The US Food and Drug Administration (FDA) has granted clearance for Arrowhead Research's (ARWR) investigational new drug (IND) application to proceed with a multiple-dose Phase IIb clinical trial of ARC-520, its clinical candidate to treat chronic hepatitis B virus (HBV) infection.

In the multicenter, randomized, double-blind, placebo-controlled, multi-dose trial (Heparc-2004), ARC-520 will be administered intravenously to patients with chronic immune active HBV infection maintained on entecavir or tenofovir therapy.

Around 12 patients will be enrolled in the trial and they will be randomized at a ratio of 2:1 with eight patients receiving 1mg/kg of ARC-520 and four patients receiving placebo.

Each patient will receive three total doses, once every four weeks, while patients will be followed through Day 147.

Arrowhead chief operating officer and head of R&D Bruce Given said: "This notification from the FDA allows us to begin a multiple-dose Phase IIb study of ARC-520, and we are working diligently to get treatment sites up and running.

"Our goal is to gain site IRB approvals and perform site initiation visits to begin recruiting and enrolling patients for this study in about a month.

"We are also working with various regulatory agencies outside of the United States to initiate additional Phase IIb studies."

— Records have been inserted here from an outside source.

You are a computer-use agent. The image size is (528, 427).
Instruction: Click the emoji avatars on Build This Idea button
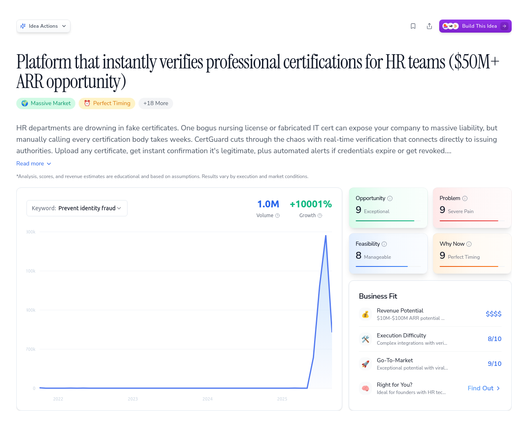click(450, 26)
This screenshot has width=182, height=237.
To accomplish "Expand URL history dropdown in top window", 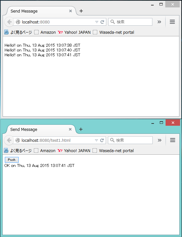I will click(x=97, y=22).
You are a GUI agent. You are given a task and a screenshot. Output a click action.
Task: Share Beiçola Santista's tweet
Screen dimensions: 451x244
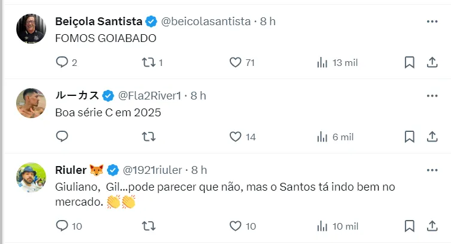pos(432,62)
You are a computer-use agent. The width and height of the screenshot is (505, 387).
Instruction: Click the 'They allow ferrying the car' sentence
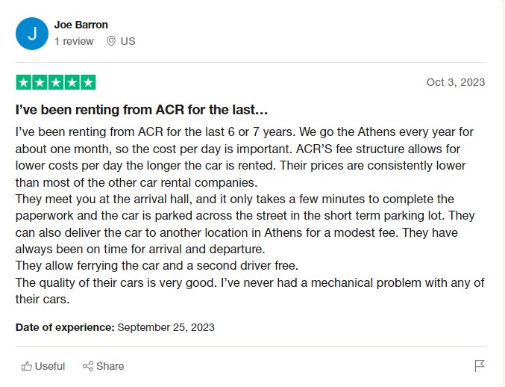coord(157,266)
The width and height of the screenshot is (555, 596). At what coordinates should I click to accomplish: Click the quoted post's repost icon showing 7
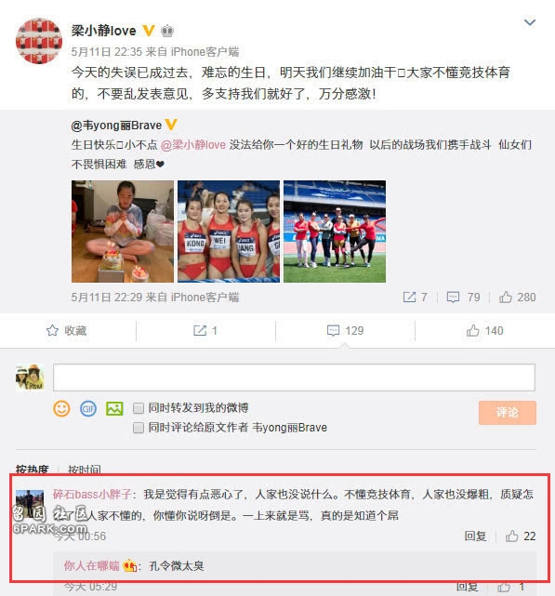409,298
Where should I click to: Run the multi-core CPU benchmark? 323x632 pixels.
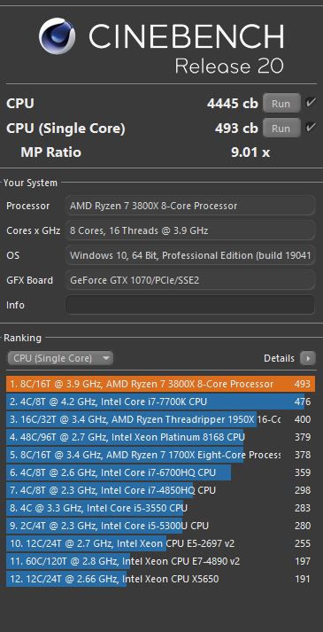(x=281, y=103)
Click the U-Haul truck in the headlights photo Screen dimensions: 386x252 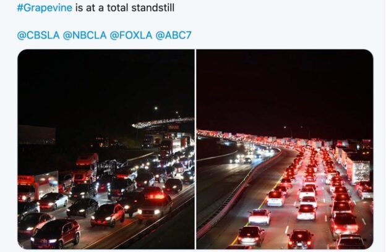point(37,186)
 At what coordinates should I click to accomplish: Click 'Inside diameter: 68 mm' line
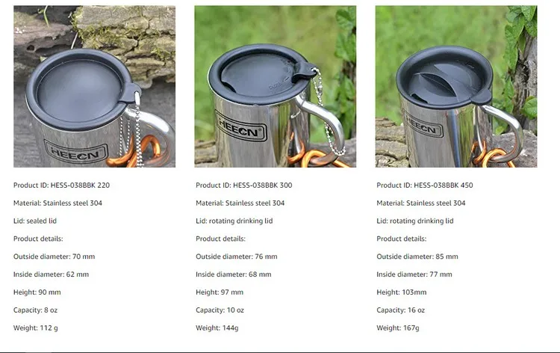(234, 274)
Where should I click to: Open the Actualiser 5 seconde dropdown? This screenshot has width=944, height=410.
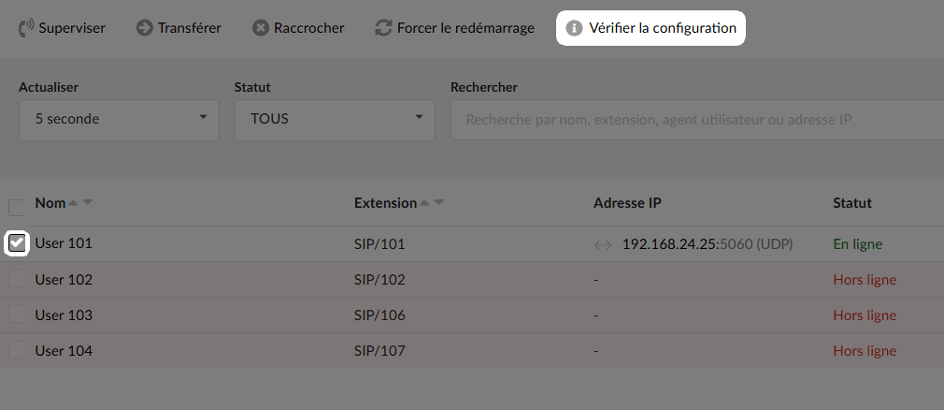(x=120, y=120)
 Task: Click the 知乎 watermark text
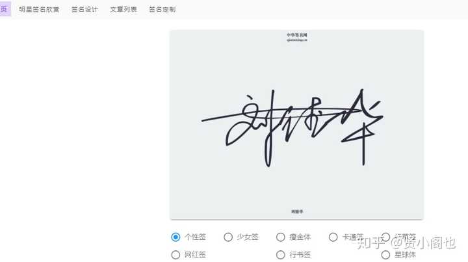(371, 243)
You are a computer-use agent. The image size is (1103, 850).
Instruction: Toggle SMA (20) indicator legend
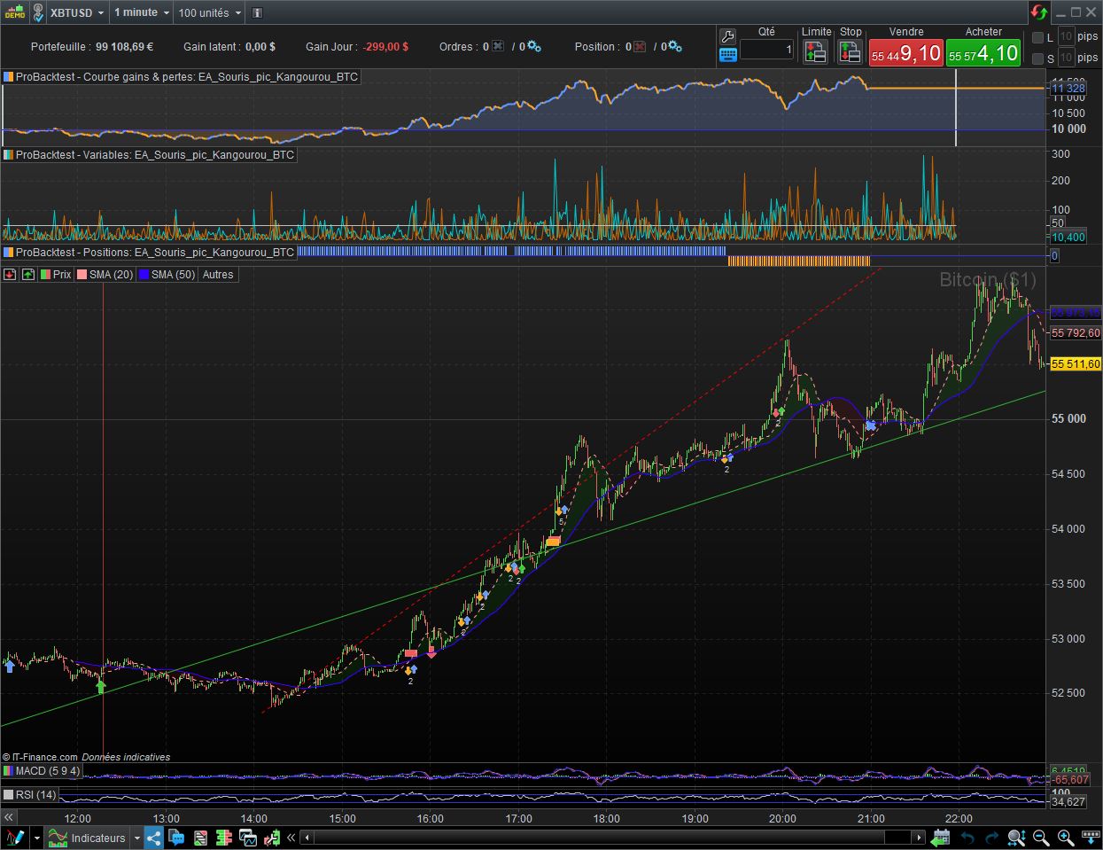click(105, 275)
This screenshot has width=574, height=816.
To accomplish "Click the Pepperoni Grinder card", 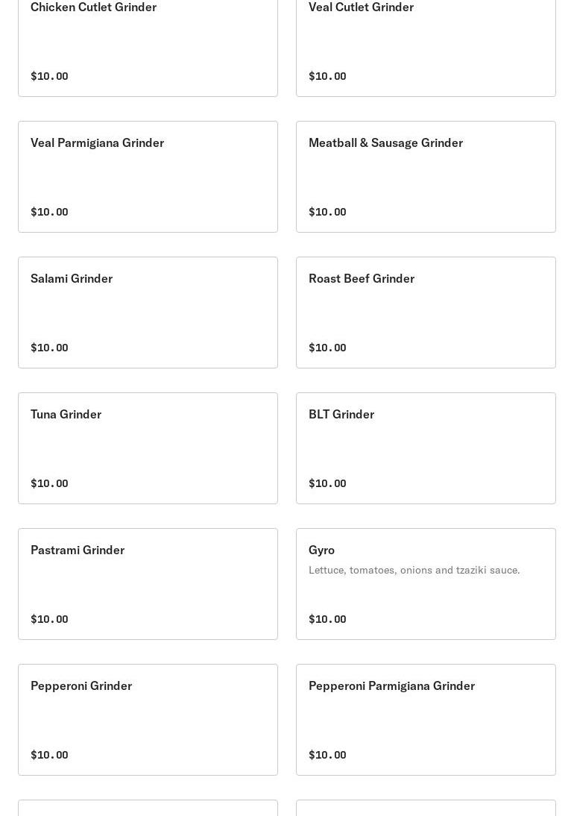I will click(148, 719).
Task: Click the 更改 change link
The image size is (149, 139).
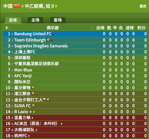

The trial’s primary objective is to evaluate the depth of hepatitis B surface antigen (HBsAg) decline in response to multiple doses of ARC-520 compared to placebo in patients with chronic, immune active HBV infection as a measure of drug activity.

Secondary objectives of the trial are to measure safety and tolerability and pharmacokinetics of ARC-520, as well as to evaluate the effect of ARC-520 on entecavir or tenofovir pharmacokinetics, in addition to other exploratory safety and pharmacodynamic objectives.

In connection with an IND filed last December, the company proposed a parallel design multiple-dose Phase IIb trial testing doses of 2mg/kg and 4mg/kg simultaneously.

In January 2015, the FDA notified the company that a partial clinical hold had been placed on the program.

To proceed with the proposed parallel design trial, the FDA requested that the company to provide additional information including data from the single-dose Phase IIa trial in patients who receive 1-4 mg/kg ARC-520, data from an ongoing multiple-dose non-clinical study, and data from Heparc-2004 which is now cleared to begin.